• **Record set**:
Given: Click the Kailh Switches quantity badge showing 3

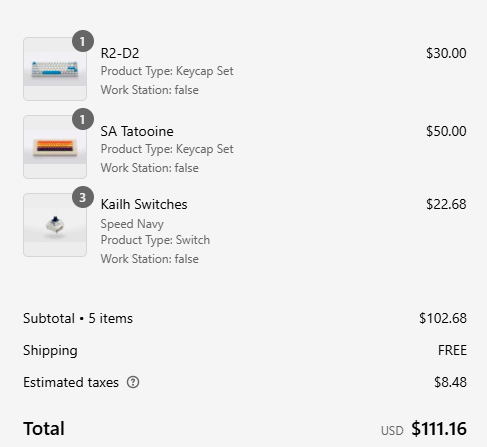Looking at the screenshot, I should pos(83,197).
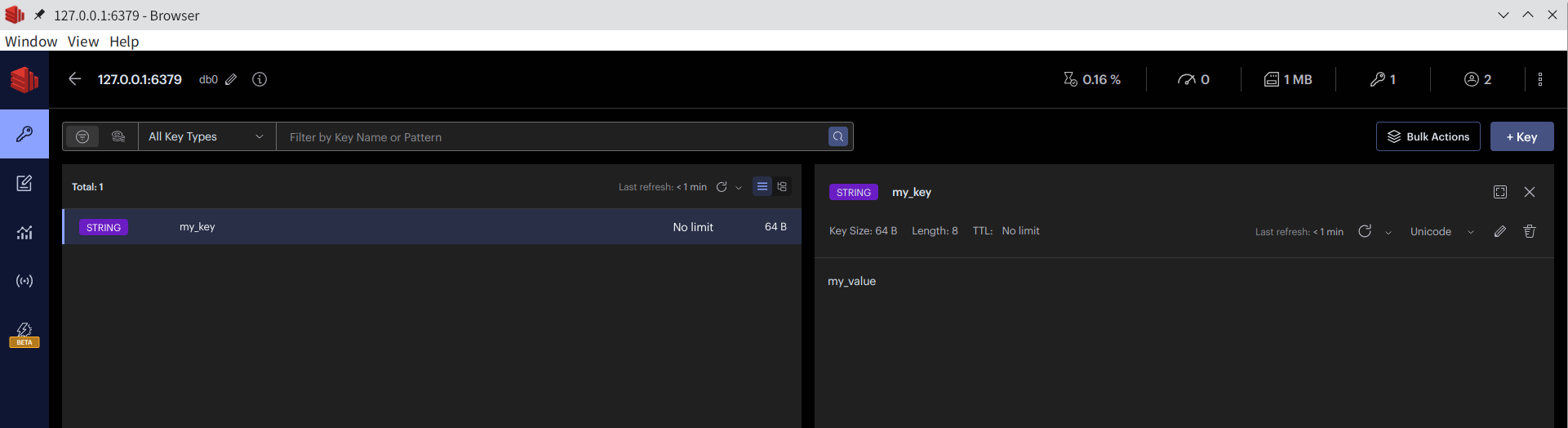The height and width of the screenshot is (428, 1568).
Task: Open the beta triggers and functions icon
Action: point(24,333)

---

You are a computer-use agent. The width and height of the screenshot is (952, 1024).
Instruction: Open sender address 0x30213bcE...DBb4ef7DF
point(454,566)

• **Task**:
Rewrite the lines starting with the line containing "Given: Click the" and going on through the line containing "Action: point(24,333)", swapping "quantity badge" for "count badge" and changing nothing else. Leave the pictures out of your answer.

• **Complete output**:
Given: Click the Kailh Switches count badge showing 3

Looking at the screenshot, I should pos(83,197).
The height and width of the screenshot is (428, 1568).
Task: Open the beta triggers and functions icon
Action: point(24,333)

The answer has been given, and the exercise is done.